アニメーション設定は、Animator項目にあるController部分で行います。デフォルト状態はNoneとなっています。
Controller項目の小さな◎ボタンをクリックしてみてください。
AnimatorController選択ウインドウが開きます。
DemoAnimationをダブルクリックして選択します。
選択後の状態
シーンウインドウで見えている状態で実行できるようにMain Cameraを調整(分からない方はこちらの動画をチェック)してから、一度、実行確認してみてください。

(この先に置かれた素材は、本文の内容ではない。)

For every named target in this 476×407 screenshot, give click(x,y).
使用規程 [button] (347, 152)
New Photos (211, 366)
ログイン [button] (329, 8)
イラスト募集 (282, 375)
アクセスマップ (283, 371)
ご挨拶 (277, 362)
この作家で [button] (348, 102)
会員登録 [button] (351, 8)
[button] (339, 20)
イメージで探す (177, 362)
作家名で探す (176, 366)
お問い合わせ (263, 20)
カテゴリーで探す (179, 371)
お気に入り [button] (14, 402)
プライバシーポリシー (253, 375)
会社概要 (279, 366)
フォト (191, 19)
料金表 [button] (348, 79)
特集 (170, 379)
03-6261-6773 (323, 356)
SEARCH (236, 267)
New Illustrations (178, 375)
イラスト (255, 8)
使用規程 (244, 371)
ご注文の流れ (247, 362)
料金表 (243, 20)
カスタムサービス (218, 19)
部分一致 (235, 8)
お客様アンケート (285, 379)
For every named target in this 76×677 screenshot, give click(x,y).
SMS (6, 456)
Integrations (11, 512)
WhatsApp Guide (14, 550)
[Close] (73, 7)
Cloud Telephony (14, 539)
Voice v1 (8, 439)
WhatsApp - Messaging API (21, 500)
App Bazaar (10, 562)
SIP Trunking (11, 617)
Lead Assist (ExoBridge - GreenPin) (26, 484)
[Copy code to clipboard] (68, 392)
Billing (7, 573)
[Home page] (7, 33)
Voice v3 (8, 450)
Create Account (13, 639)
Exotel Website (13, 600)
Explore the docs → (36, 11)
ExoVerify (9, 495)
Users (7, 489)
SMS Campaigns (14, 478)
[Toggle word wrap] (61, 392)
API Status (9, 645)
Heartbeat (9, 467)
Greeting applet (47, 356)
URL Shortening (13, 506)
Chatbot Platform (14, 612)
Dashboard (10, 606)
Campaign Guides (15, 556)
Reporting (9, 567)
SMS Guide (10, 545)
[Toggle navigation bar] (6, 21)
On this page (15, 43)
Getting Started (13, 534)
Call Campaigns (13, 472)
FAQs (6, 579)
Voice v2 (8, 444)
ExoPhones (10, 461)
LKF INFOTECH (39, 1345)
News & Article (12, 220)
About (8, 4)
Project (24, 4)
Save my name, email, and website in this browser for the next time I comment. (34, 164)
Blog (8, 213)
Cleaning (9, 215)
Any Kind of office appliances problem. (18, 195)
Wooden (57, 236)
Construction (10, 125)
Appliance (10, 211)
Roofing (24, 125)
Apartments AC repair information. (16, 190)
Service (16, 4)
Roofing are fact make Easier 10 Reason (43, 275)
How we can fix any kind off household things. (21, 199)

こんな感じで、色々なアニメーションを順番に実行すると思います。
これはもともとFree Voxel Girlアセットに入っていたAnimatorControllerです。
ちなみに Assets > FreeVoxelGirl > DemoScene > AnimatorController にDemoAnimationというファイルで入っています。
次にオリジナルの動きをするAnimatorControllerを1から作ってみます。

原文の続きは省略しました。